His warning is all the more sobering as Iran last week successfully test-fired a sophisticated medium-range missile that could strike Israel, central Europe and Western forces in the Middle East and Afghanistan with warheads.

"It's late in the game and we don't have a lot of time to stop Iran from developing long-range missiles and nuclear weapons," Mr Morgenthau told a recent Senate hearing. He described Iran's quest as "deadly serious".

His unit's findings also highlight the risks facing President Barack Obama as he hopes to forge improved diplomatic relations with Tehran at the same time as Iran presses ahead with a nuclear programme.

Mr Obama issued a timetable for future talks with Iran for the first time last week, telling the visiting Israeli prime minister, Benjamin Netanyahu, that he expected to know by the end of the year whether Tehran was making "a good faith effort to resolve differences".

But some senior figures in Israel are now increasingly convinced that the Obama administration believes that a nuclear-armed Iran is inevitable.

Mr Morgenthau's investigation has brought to light a multi-billion-dollar scam under which Iran channelled funds through Western financial institutions to buy banned dual-use materials for its nuclear and missile programmes. Lloyds TSB has already agreed to pay a fine and forfeiture of $350 million (£220 million) for its role in helping to disguise transactions.

The investigation has revealed that the Iranians were negotiating to buy 400 gyrometers, 600 accelerometers and 100 pieces of the metal tantalum - crucial technology for building accurate long-range missiles that could deliver nuclear payloads.

Mr Morgenthau's unit, which has prosecuted several major US white-collar criminal cases, also established that LIMMT, a Chinese company that has long been a major supplier of banned weapons material to Iran, had shipped a long list of weapons-related materials to Iran after skirting international financial sanctions.

The items included 15,000 kgs of specialised aluminium alloy used almost exclusively in long-range missile production; 1,700 kgs of graphite cylinders used for banned electrical discharge machines; more than 30,000 kgs of tungsten-copper plates; 200 tungsten-copper alloy hollow cylinders; 19,000 kgs of tungsten metal powder and 24,500 kgs of maraging steel rods, which are favoured for their superior strength.

"It's the usual list of items that Iran needs for its missile and weapons programmes," said John Pike, director of globalsecurity.org, a private security research group. "Whether it's dual use or not is irrelevant. The Iranians are acquiring a glass half-full. They can use that stuff for what they want when they get it."

Mr Morgenthau's office has issued a 118-count indictment against LIMMT and its owner Li Fang Wei for allegedly misusing New York banks via front companies and supplying illicit missile and nuclear technology to Iran. But there are believed to be other targets of the "broad and ongoing" investigation.

His office consulted weapons experts from the CIA, private institutions and universities about what it had uncovered.
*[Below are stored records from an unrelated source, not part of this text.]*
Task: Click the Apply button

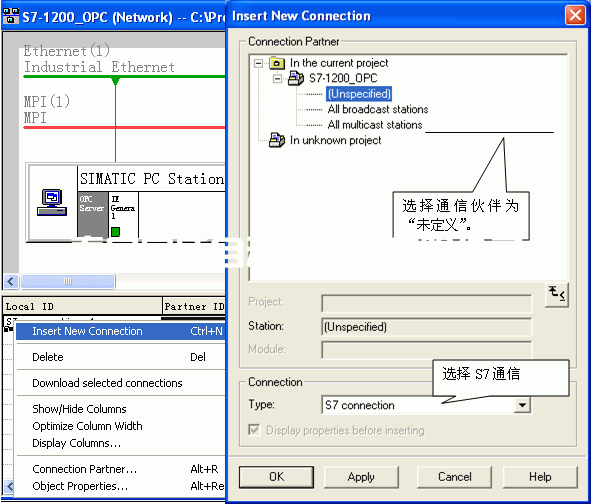Action: point(361,477)
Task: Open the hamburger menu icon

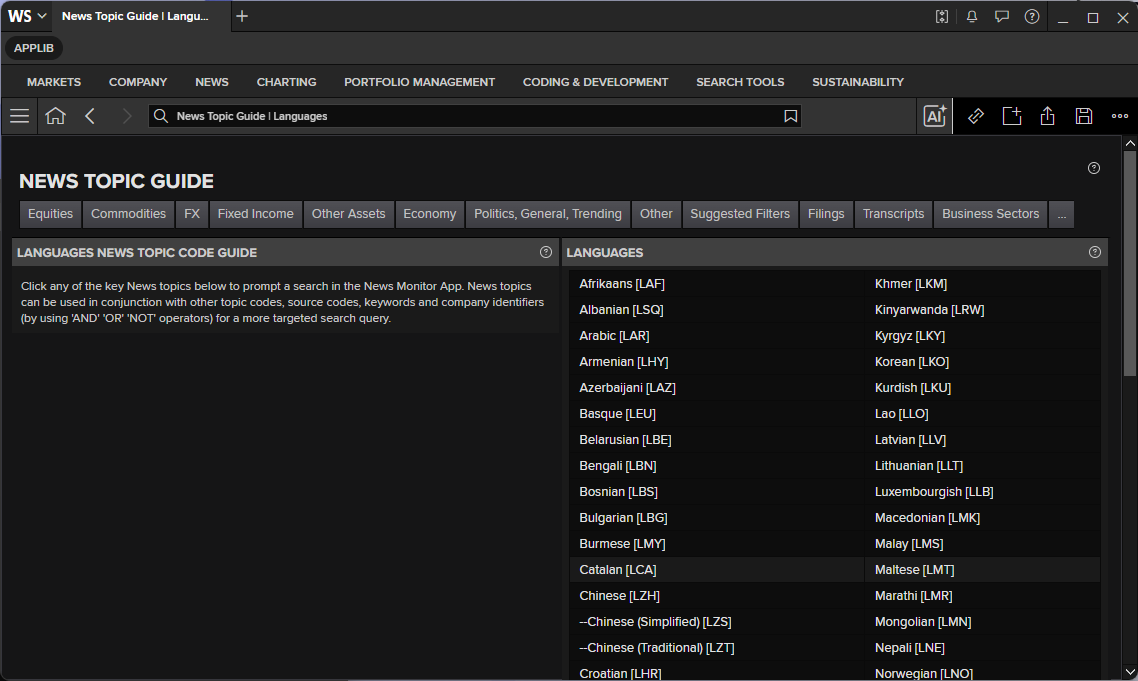Action: pyautogui.click(x=20, y=116)
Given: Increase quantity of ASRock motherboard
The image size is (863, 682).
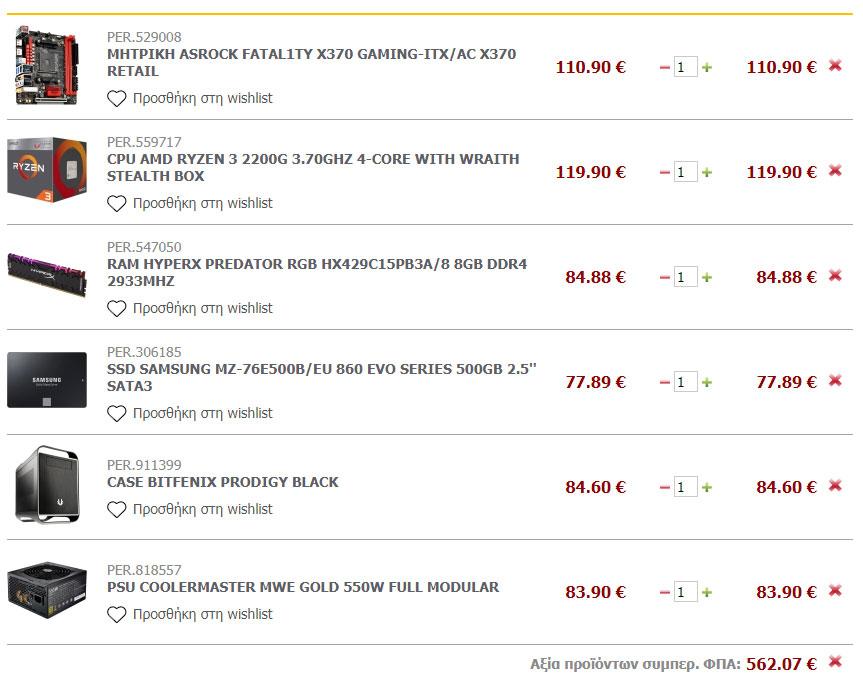Looking at the screenshot, I should pos(707,67).
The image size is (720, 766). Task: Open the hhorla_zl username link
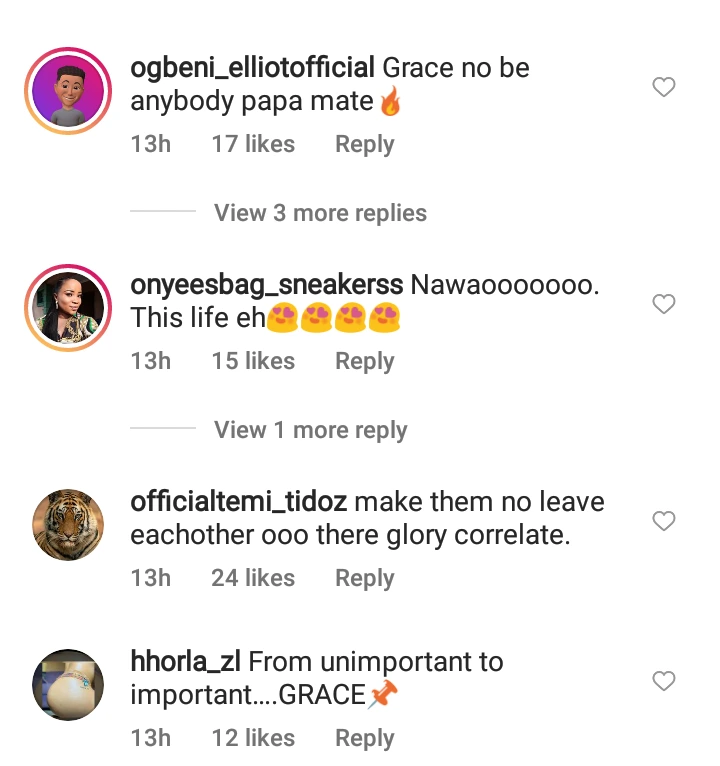coord(186,662)
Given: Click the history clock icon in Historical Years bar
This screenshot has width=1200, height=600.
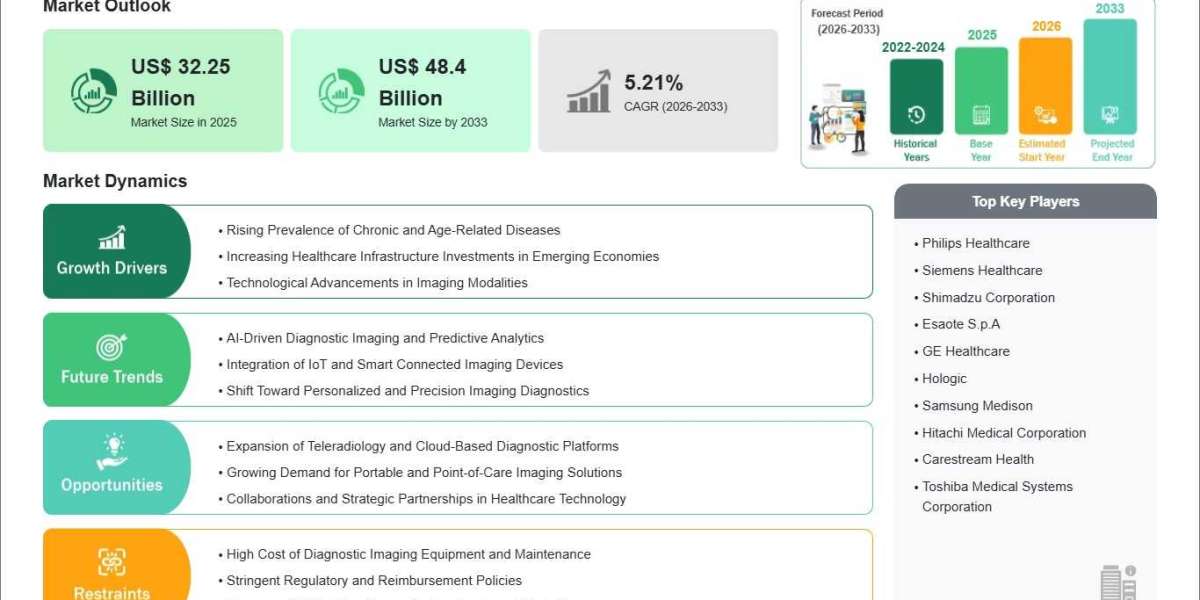Looking at the screenshot, I should pos(916,115).
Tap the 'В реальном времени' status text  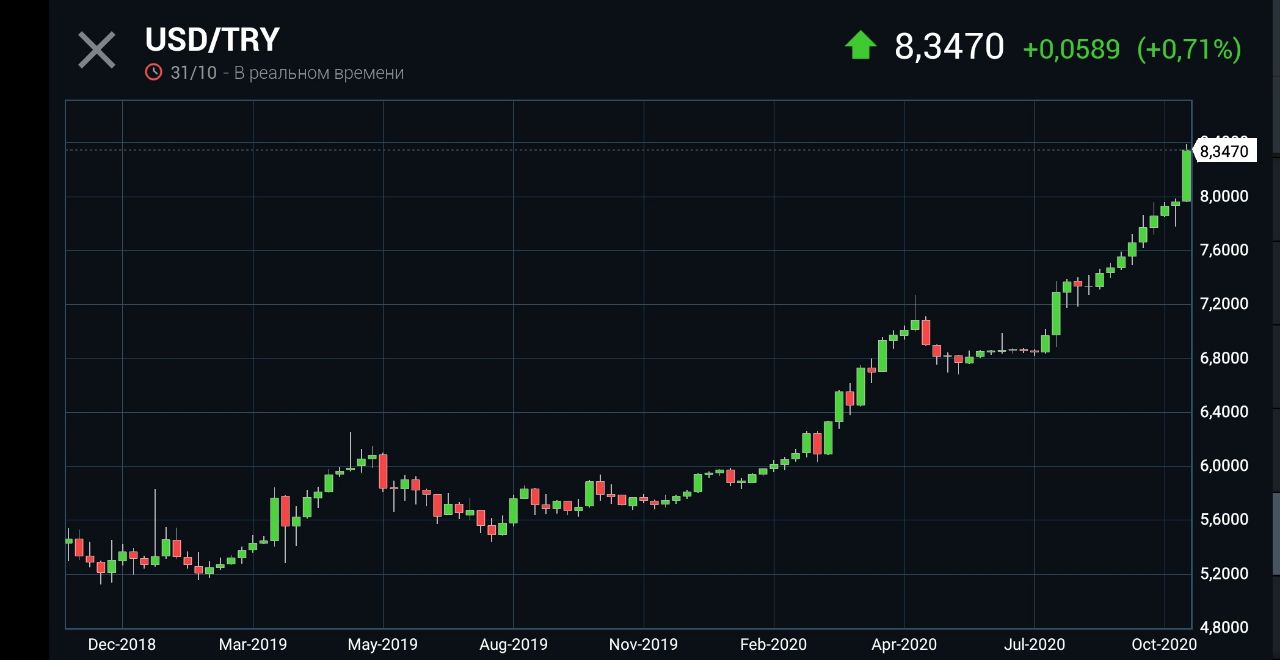pyautogui.click(x=319, y=73)
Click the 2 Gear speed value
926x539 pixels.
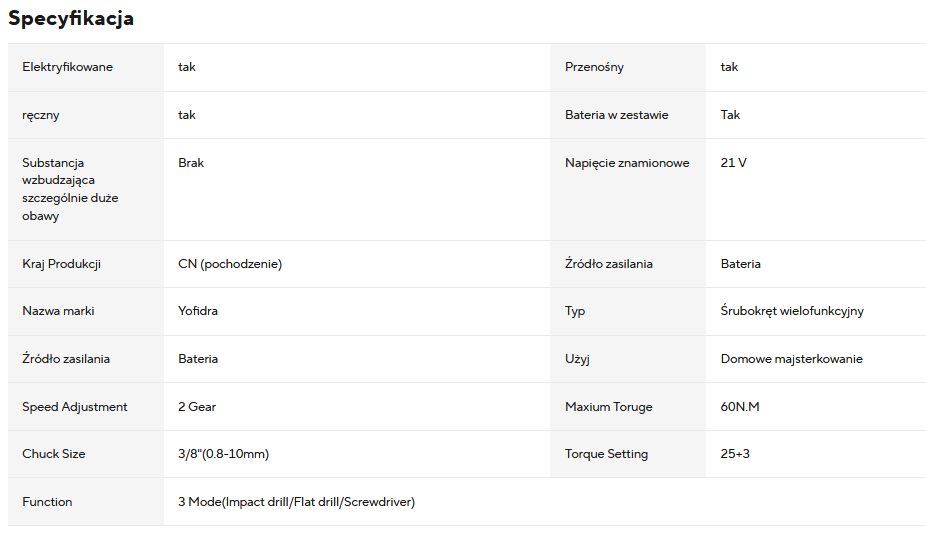point(197,407)
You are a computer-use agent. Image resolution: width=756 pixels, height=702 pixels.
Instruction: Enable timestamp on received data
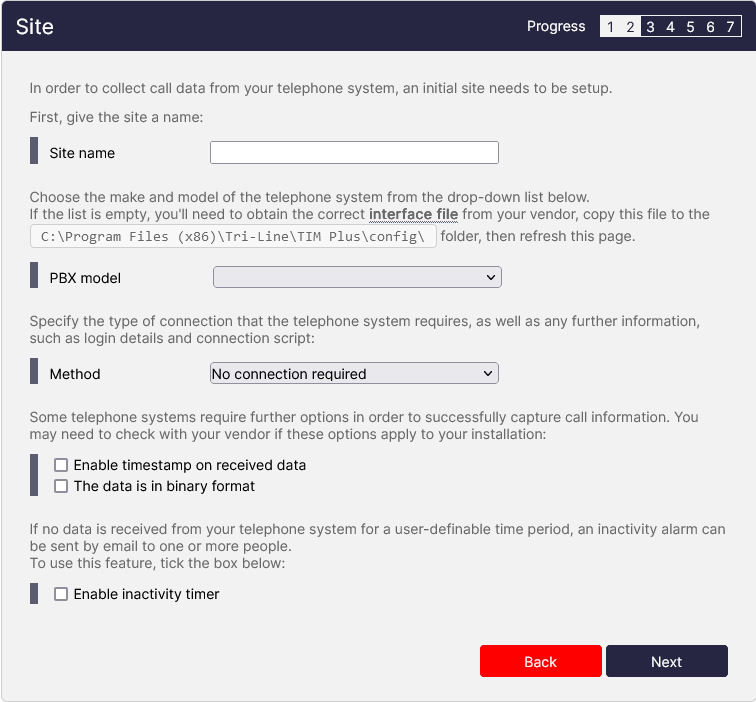61,465
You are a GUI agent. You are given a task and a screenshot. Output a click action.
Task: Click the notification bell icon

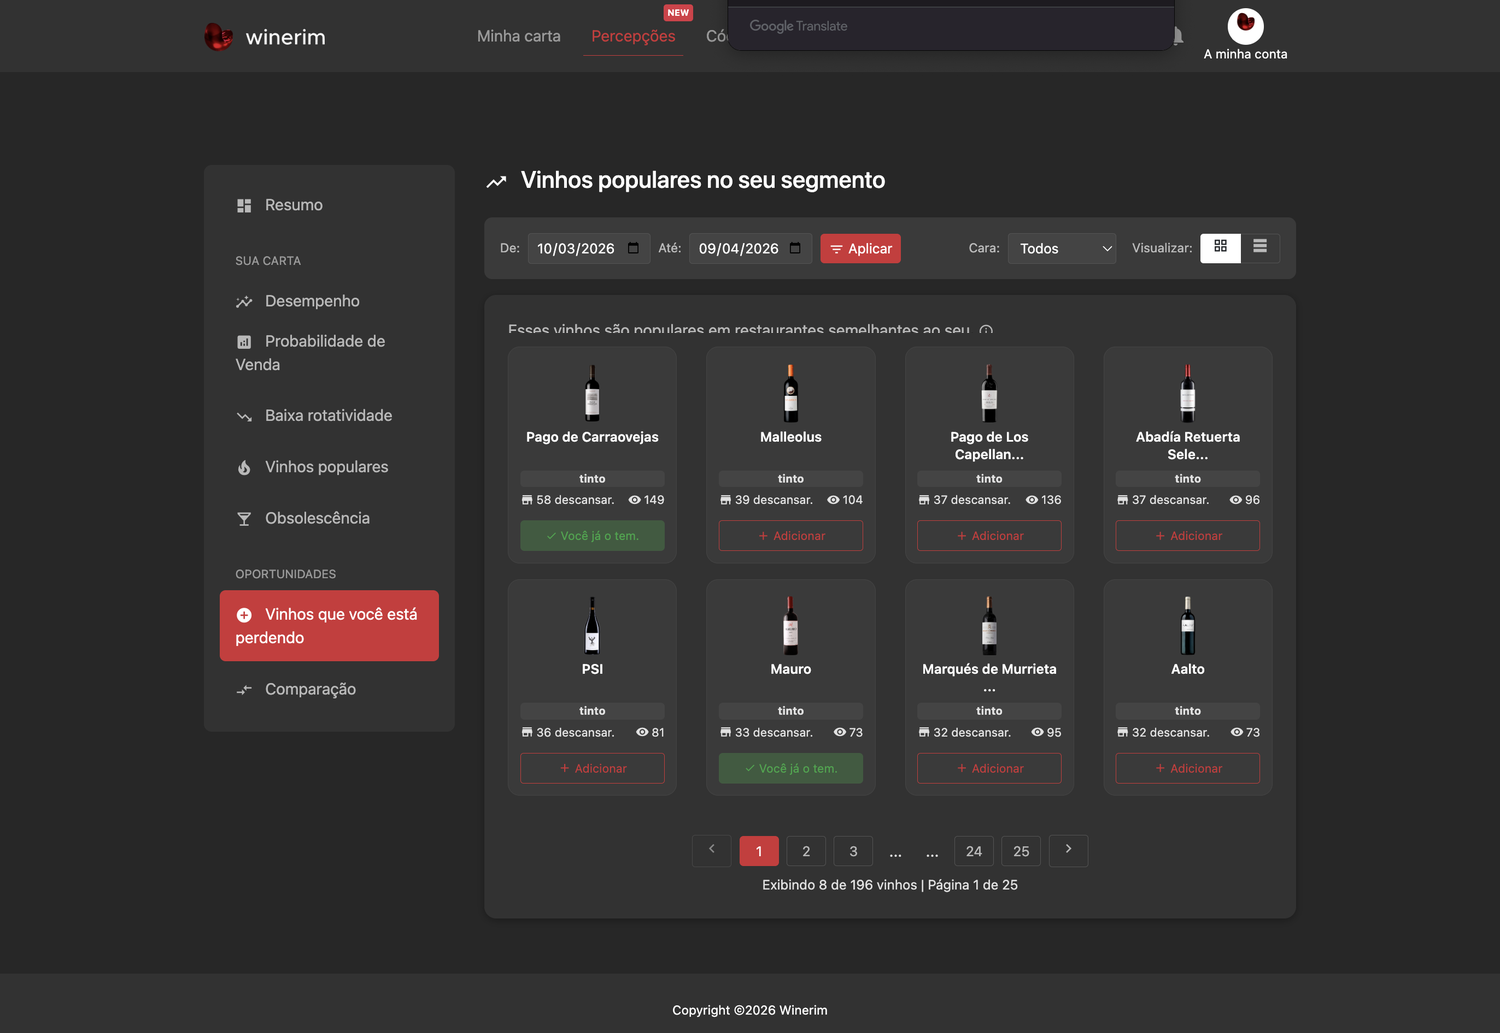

They were "shocked by the sophistication of the equipment they're buying", he told a hearing of the Senate foreign relations committee.

Those findings were backed up by a staff report by the same committee.

It concluded that Iran could produce enough weapons-grade material to make a bomb within six months and that the regime was operating a "a broad network of front organisations" to purchase weapons material.

Nicholas Burns, the former top American diplomat on Iran, gave a blunt assessment of Iran's motives at the hearing. "I do see the Iranians as a real threat to our country," he said. "There is no question they are seeking a nuclear weapons capability. No one doubts that. They are the principal funder of most of the Middle East terrorist groups that are shooting at us, shooting at the Israelis and the moderate Palestinians.

"And they are influential in Iraq and Afghanistan and sometimes in ways that are very negative to US interests."

The US, Israel, Britain and other Western European nations believe that Iran is secretly developing atomic weapons but Tehran insists that its nuclear programme is for civilian energy purposes.

The regime has recently been focusing on developing reliable medium and long-range missiles as last week's successful test-fire and the deals uncovered by Mr Morgenthau confirm.

The successful launch of the Sejil-2 rocket, which has an estimated 1,200 mile range and a new navigation system and sophisticated sensors, was further sign of its growing missile capacity, weapons experts said.

Iran is moving away from the liquid-fuelled Shahab-3 obtained from North Korea using Pakistani technology, to solid fuel rockets as they are easier to store, move, hide and assemble - and thus harder for Israel or others to target if they launched air strikes.

Mr Netanyahu reiterated Israel's concerns that Iran would soon cross the "no return" threshold for nuclear weapon know-how in his talks with President Obama in Washington. But there is a growing suspicion in Israel that the White House now believes that a nuclear-armed Tehran is inevitable and is preparing policy for dealing with that reality.

"The Americans are in a state of mind according to which Iran has already gone nuclear," Dr Mordechai Kedar, a 25-year veteran of Israeli military intelligence now based at Bar-Ilan's Begin Sadat Center for Strategic Studies, told The Jerusalem Post. "Obama has given up."

Emily Landau, director of the Arms Control and Regional Security Program at Tel Aviv University's Institute for National Security Studies, said: "Even at the official level, [US Secretary of State Hillary] Clinton is on record as saying that the chances of success for negotiations with Iran are very small. If you're going into negotiations which you say ahead of time will likely fail, you're giving the sense that you might not be doing everything possible [to stop the Iranian nuclear programme].

"The US administration is projecting some kind of sense that they're not taking these negotiations seriously enough. If they just go through the motions, but they don't believe talks will succeed, that is worrisome," she said.